Step 1: Create the outbound Function

Create a Twilio Function that accepts requests from both systems. Example request body:
{
  "source_system": "system_a",
  "to": "+15551234567",
  "from": "+15557654321",
  "body": "Your appointment is confirmed"
}

Example outbound Twilio Function

This example accepts a request from either downstream system and sends an SMS through Twilio.
exports.handler = async function(context, event, callback) {
  const client = context.getTwilioClient();

  try {
    const message = await client.messages.create({
      to: event.to,
      from: event.from,
      body: event.body,
      statusCallback: 'https://your-function-domain.twil.io/status-callback'
    });

    return callback(null, {
      success: true,
      source_system: event.source_system,
      message_sid: message.sid,
      status: message.status
    });
  } catch (error) {
    console.error(error);
    return callback(null, {
      success: false,
      error: error.message
    });
  }
};

Step 2: Send the SMS from the Function

The Function should call the Twilio Messaging API using:
  • From
  • To
  • Body
  • StatusCallback

Step 3: Configure status callbacks

Use a Status Callback URL for outbound messages. You can:
  • send callbacks directly to the originating system, or
  • send callbacks to another Twilio Function and forward them from there
If both systems need delivery visibility, using a Twilio Function for callbacks is the cleaner option.

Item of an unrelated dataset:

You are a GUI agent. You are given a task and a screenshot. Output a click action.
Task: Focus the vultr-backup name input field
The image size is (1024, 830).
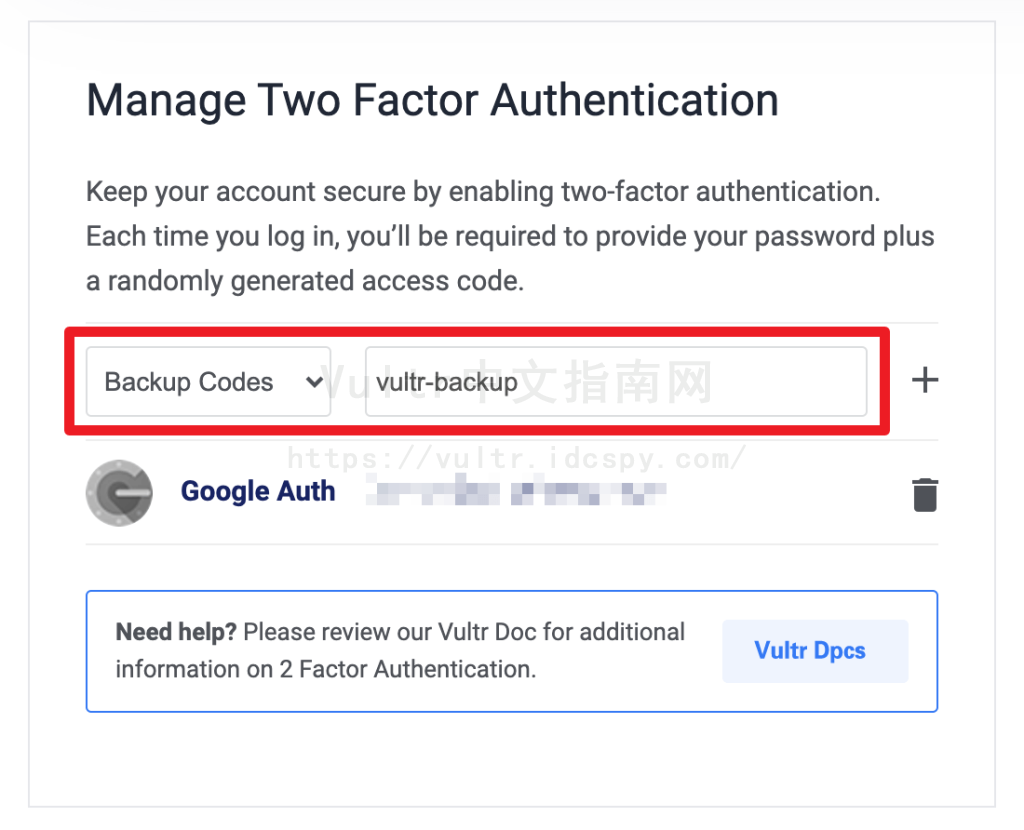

Example status callback Function

exports.handler = async function(context, event, callback) {
  const axios = require('axios');

  const payload = {
    message_sid: event.MessageSid,
    message_status: event.MessageStatus,
    to: event.To,
    from: event.From,
    error_code: event.ErrorCode || null,
    error_message: event.ErrorMessage || null
  };

  try {
    await Promise.allSettled([
      axios.post('https://system-a.example.com/webhooks/message-status', payload, {
        headers: {
          Authorization: `Bearer ${context.SYSTEM_A_API_KEY}`,
          'Content-Type': 'application/json'
        }
      }),
      axios.post('https://system-b.example.com/webhooks/message-status', payload, {
        headers: {
          Authorization: `Bearer ${context.SYSTEM_B_API_KEY}`,
          'Content-Type': 'application/json'
        }
      })
    ]);

    return callback(null, { success: true });
  } catch (error) {
    console.error(error);
    return callback(null, { success: false, error: error.message });
  }
};

Step 4: Let both systems call the outbound Function

Give both systems the same Twilio Function endpoint for outbound requests. That keeps the send logic inside Twilio and avoids duplicating outbound setup across both systems.